Bilanz deutscher Leichtathletik: Keine einzige Medaille
So erfolglos war die deutsche Leichtathletik bei einer Weltmeisterschaft noch nie. Der Verband sendet widersprüchliche Signale.
M anchmal tun sich bemerkenswerte Dinge im Sport: War das Medaillenzählen in die DNA der Sportfunktionäre und regierungsamtlichen Sportverwalter eingeschrieben, sichteten sie an Großveranstaltungen den Medaillenspiegel mit manischer Akribie, so soll nun, vor allem in der deutschen Leichtathletik, der Grundsatz des irgendwie erweiterten Erfolgs gelten.
Wichtig werden Plätze unter den ersten acht. In Ermangelung handfesten Edelmetalls werden persönliche Bestmarken und Jahresbestleistungen hervorgehoben nach einer Leichtathletik-Weltmeisterschaft, die erstmals medaillenlos war für eine deutsche Mannschaft. Athleten aus 46 Nationen haben Medaillen gewonnen, das 75 Sportlerinnen und Sportler starke Team des Deutschen Leichtathletik-Verbandes (DLV) keine einzige.
Dreizehn solcher Top-8-Platzierungen gab es in Budapest und damit fünf mehr als bei den Welttitelkämpfen in Eugene, USA, vor Jahresfrist. Athleten wie der Geher Christopher Linke oder die Hindernisläuferin Olivia Gürth haben ihren Job gut gemacht, andere wie die hoch gehandelten Medaillenkandidaten Julian Weber (Speerwurf) oder Leo Neugebauer (Zehnkampf) blieben aber wie so viele Mitstreiter unter den Erwartungen.
Es ist ein offenes Geheimnis, dass der Deutsche Leichtathletik-Verband (DLV) in den letztgenannten Disziplinen mit Plaketten gerechnet hatte – und vielleicht der einen oder anderen Überraschung. Aber da passierte nichts. Die Deutschen rannten nicht nur hinterher, was gewissermaßen Gewohnheitsrecht ist, nein, in der eigentlich urteutonischen Schwerathletik (Kugel, Diskus, Hammer) ging auch nix. Gut, ein Star, Malaika Mihambo (Weitsprung), musste verletzt passen. Der Solitär fehlt – und die Deutschen kämpfen nur noch um die Plätze fünf, sechs und sieben? Ist das der Anspruch?
Prinzip Hoffnung
Leichtathletik ist olympische Kernsportart. In Paris 2024 wird erneut abgerechnet, und da die WM in Ungarn nur Durchgangsstation war im olympischen Steigerungslauf der Athleten, muss man noch Ärgeres für die Zukunft befürchten. Das Ziel der deutschen DLV-Funktionäre, schon im Jahr 2028 wieder Weltspitze zu sein, wirkt lächerlich ob seines utopischen Anstrichs.

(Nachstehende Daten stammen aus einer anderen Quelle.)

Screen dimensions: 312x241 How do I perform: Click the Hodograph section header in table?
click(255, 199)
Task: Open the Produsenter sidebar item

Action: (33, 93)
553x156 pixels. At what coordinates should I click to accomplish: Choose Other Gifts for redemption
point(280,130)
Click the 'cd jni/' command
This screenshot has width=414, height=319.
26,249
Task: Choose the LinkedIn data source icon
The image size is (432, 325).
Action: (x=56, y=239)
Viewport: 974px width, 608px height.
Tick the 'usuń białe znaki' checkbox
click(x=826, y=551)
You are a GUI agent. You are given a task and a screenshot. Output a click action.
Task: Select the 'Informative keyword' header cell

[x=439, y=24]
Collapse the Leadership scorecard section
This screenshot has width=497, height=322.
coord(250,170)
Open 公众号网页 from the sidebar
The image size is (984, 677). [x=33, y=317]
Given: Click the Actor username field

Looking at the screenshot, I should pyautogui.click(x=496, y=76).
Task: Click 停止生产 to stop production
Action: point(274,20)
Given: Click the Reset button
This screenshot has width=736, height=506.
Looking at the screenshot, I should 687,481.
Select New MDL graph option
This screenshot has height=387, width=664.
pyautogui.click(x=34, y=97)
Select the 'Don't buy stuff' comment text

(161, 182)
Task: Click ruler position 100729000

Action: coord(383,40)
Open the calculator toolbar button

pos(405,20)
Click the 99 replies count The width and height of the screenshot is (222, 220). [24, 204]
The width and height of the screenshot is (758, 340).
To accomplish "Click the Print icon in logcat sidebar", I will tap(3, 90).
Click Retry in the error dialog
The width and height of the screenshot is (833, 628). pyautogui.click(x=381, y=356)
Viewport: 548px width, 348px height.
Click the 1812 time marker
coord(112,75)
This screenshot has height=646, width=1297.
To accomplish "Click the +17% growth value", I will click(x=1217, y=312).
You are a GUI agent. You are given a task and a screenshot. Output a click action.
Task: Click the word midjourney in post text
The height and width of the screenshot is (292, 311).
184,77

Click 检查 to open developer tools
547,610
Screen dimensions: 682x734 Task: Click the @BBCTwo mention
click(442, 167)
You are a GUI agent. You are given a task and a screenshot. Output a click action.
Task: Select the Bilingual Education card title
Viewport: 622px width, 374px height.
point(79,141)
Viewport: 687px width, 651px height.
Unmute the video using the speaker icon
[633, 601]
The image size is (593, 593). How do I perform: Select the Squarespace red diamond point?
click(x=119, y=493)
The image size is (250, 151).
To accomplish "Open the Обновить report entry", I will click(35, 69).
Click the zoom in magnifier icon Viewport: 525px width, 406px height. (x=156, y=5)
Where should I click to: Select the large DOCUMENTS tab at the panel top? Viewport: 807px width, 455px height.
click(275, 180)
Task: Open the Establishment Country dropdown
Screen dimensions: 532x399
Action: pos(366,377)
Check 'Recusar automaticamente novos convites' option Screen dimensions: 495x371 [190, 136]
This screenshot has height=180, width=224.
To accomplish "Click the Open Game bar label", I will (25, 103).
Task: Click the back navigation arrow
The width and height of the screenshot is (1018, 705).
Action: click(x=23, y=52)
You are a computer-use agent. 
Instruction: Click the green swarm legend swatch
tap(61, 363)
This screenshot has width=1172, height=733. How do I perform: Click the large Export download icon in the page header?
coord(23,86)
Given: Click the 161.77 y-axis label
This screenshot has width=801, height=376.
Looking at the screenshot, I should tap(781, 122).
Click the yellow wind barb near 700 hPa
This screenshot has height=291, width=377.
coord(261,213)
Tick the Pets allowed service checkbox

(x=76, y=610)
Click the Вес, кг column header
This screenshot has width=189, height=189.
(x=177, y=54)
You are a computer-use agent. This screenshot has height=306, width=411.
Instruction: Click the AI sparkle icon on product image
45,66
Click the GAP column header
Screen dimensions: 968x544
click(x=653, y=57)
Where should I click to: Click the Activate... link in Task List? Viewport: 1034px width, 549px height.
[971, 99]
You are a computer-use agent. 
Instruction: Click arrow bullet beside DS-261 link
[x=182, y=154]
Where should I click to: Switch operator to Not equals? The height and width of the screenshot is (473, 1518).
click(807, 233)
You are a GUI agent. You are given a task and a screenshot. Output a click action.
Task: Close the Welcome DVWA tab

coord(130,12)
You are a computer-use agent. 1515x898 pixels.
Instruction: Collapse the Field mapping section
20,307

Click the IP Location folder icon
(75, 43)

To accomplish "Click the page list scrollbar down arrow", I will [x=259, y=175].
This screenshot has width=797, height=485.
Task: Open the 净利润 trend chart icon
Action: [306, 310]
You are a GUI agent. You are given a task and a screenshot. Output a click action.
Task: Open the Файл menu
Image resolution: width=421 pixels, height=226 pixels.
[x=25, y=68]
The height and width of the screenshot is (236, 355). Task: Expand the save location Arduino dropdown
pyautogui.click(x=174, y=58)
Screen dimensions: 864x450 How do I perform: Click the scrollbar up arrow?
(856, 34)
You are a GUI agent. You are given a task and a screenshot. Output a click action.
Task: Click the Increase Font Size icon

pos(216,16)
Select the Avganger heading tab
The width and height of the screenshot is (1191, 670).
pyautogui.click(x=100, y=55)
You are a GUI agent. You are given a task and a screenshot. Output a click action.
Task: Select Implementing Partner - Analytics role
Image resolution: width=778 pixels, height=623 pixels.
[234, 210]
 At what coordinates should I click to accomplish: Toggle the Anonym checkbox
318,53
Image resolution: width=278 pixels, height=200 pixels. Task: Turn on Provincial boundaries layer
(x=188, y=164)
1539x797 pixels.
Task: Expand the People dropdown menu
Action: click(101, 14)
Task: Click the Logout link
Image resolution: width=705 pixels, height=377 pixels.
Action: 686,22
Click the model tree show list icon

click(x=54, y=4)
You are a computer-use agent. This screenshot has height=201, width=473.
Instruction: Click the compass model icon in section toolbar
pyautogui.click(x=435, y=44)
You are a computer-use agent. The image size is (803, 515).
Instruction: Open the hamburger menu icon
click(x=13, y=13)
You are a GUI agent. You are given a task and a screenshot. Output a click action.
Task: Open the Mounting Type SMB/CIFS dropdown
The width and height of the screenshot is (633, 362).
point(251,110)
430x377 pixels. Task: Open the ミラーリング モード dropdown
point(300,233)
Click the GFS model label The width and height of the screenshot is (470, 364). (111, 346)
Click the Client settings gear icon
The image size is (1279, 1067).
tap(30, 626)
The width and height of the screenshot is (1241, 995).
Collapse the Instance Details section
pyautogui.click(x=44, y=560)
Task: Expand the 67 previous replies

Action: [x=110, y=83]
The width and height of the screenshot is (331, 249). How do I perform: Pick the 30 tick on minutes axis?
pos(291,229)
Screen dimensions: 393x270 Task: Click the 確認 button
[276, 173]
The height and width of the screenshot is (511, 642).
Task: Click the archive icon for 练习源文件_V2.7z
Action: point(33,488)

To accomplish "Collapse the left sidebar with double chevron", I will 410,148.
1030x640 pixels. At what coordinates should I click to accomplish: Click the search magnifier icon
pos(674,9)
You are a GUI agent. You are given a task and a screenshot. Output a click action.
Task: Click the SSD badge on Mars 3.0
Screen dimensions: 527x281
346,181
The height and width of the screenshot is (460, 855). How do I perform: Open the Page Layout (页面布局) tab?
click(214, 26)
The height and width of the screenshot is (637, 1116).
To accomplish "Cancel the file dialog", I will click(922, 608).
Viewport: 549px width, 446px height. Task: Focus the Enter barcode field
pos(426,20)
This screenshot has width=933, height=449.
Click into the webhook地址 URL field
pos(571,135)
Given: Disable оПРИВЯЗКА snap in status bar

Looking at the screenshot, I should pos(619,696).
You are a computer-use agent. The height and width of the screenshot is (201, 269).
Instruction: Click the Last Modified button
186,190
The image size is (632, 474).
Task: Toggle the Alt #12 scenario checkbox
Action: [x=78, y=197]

Ein Strukturwandel braucht Zeit. Das Geld fließt auch erst verlässlich, wenn das Sport-Management nicht nur Potemkin’sche Dörfer baut. Unklar bleibt, wo der DLV hinwill. Soll es der Leistungssport in der zweiten und dritten Klasse sein – oder will man Weltmeister und Olympiasiegerinnen formen?
Nun sprechen die DLV-Verantwortlichen vom „Worst Case“ und verlangen Milliarden von der Politik, also eigentlich vom Steuerzahler. Außerdem glauben sie, eine deutsche Olympiabewerbung könnte die Malaise beenden. Mit der Hoffnung ist das aber so eine Sache. Und im Spitzenbereich werden immer bessere Leistungen gezeigt. Die Deutschen sind derweil auf einem Nebengleis unterwegs; sie rätseln, lamentieren, und sie stellen dreiste Forderungen.
Nicht den Anspruch verlieren
Die saarländische Ministerpräsidentin Anke Rehlinger (SPD) war einst eine Kugelstoßerin mit Leistungsanspruch; noch immer hält sie den Kugelstoßrekord ihres Bundeslandes. Sie sagt: „Wir dürfen nicht den Anspruch verlieren, auch bei Weltmeisterschaften Medaillen in größerem Umfang gewinnen zu können. Darauf muss hingearbeitet werden. Am Ende müssen wir anspruchsvoll bleiben.“ Genau darum geht es: Welchen Ansprüchen folgt man? Den tradierten oder anderen?
Eine Abkehr von der Medaillenjagd wäre alles andere als schlimm. Wenn ein WM-Platz zwölf ohne Selbstkasteiung und in einem humanen Umfeld möglich ist – warum nicht? Der DLV muss sich freilich entscheiden, hü oder hott? Er kann der Spitze (erfolglos) hinterherhecheln oder das Projekt „Mutig mitmachen“ offensiver kommunizieren. Aktuell eiert man nur herum.